The essence of classic German expressionist cinema – particularly in the field of horror – is something many imitate, but which few can respectfully replicate in the long run. Indeed, director Werner Herzog created his own horror classic in 1979 with Nosferatu the Vampyre, his artistic take on F.W. Murnau’s now-iconic silent 1922 masterpiece, Nosferatu, eine Symphonie des Grauens. With the legendary visionary helming and the legendary creepiness and craziness (both onscreen and off) of his certifiably-insane lead actor, the infamous Klaus Kinski – who superbly mimicked the mannerisms of Murnau’s mysterious monster (offscreen as well as on), Max Schreck – Herzog was able to create something both artistic, atmospheric, and arousing.
And then the Italians invaded.
Nine years after Herzog’s film set its plague-infested rats across the sea of cinema, Italian producer Augusto Caminito (who also backed Abel Ferrara’s acclaimed King of New York) decided a sequel needed to be made. But certain things seemed to indicate that the project should not have been made; something that anyone with even so much as an inkling of common sense would have been able to deduce without questioning whether or not a sequel to a movie like Nosferatu the Vampyre needed to exist in the first place. But then, this is the same country that gave us their own “special” unofficial sequels to movies and/or franchises such as Dawn of the Dead, Jaws, Alien, and The Terminator.
Of course, were it not for those aforementioned otherworldly forces that decided a Nosferatu sequel was a bad idea, Caminito’s Nosferatu in Venice may have actually wound up being an actual sequel.
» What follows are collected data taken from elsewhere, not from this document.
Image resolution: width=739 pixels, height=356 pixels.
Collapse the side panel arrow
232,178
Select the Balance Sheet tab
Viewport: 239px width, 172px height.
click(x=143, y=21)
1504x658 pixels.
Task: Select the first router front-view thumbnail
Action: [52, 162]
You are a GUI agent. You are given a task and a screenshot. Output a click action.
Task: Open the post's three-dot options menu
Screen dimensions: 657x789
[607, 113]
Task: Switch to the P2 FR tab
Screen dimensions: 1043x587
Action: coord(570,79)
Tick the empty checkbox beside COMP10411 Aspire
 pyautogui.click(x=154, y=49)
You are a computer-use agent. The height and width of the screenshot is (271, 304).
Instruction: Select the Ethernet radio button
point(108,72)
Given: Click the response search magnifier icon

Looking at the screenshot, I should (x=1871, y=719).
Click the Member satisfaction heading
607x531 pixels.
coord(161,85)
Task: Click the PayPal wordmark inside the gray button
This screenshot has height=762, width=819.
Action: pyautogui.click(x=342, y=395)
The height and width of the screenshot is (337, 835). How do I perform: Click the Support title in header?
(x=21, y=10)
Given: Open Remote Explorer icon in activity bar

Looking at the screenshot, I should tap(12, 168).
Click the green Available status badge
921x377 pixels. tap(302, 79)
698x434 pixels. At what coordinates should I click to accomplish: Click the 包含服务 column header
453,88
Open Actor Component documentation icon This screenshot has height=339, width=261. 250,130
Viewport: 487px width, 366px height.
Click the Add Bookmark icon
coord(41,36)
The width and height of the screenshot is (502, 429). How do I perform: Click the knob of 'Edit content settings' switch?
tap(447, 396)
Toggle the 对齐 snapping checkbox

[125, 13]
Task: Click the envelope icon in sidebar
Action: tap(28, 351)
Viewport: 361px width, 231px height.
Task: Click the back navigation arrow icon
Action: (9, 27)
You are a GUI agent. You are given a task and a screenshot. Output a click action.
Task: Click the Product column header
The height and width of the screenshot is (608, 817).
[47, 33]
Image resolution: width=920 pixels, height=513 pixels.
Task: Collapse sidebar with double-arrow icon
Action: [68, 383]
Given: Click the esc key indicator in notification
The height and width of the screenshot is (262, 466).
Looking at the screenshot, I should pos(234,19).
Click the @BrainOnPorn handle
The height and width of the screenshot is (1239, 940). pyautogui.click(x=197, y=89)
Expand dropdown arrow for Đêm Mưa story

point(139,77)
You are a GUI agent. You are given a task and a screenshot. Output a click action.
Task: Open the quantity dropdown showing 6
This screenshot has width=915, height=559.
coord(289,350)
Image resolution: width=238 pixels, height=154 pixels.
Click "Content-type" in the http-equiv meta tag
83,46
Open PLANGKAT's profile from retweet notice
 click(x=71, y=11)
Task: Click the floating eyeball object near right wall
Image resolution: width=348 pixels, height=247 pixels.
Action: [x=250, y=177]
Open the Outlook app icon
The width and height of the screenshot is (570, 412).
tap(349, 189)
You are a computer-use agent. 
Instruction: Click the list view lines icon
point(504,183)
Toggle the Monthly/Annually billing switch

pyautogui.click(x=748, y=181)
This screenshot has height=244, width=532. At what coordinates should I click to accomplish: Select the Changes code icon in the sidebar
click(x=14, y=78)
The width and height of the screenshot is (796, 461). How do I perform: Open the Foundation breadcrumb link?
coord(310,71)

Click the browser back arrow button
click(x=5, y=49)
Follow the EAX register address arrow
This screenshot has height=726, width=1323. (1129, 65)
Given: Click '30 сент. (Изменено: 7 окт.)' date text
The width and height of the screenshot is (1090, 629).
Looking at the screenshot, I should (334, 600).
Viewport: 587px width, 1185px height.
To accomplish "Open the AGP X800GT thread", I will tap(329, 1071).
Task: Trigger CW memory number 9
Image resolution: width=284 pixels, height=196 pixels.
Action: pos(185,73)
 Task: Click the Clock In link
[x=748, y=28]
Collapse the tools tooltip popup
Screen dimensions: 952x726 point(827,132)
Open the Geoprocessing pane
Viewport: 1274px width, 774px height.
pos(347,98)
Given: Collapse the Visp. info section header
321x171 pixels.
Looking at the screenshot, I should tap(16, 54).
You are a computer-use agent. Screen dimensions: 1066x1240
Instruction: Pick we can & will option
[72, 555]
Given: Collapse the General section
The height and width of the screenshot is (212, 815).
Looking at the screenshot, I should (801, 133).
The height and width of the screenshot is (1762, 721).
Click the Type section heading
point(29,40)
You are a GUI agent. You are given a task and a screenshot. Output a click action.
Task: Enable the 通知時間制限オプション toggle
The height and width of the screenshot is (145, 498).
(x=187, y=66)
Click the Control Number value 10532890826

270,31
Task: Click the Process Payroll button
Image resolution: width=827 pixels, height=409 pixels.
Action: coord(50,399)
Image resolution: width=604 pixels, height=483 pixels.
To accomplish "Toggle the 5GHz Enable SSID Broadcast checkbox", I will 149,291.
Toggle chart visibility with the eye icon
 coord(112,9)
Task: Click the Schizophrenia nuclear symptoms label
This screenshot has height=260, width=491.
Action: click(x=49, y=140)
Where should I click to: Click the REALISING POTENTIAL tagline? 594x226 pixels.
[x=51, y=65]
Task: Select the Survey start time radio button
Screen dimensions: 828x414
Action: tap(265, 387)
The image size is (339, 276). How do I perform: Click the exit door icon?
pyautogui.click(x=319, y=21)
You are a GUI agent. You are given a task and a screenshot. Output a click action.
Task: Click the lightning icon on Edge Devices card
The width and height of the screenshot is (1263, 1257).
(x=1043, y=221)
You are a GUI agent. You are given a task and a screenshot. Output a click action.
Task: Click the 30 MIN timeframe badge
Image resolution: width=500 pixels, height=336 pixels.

For starters, they managed to contract the leading star of the original (remake): Klaus Kinski himself. But wherever Kinski went, trouble followed. After already hiring and firing two different directors (both of whom walked away with full salaries, so well done there, gentlemen!) before principal photography even started, Caminito hired Mario Caiano (who not only brought us the greatest non-Mario Bava Italian gothic horror film ever, 1965’s Nightmare Castle, but also cranked out something called Nazi Love Camp 27 in the ’70s) to not only finish the film, but to start it too.
And then Klaus Kinski invaded.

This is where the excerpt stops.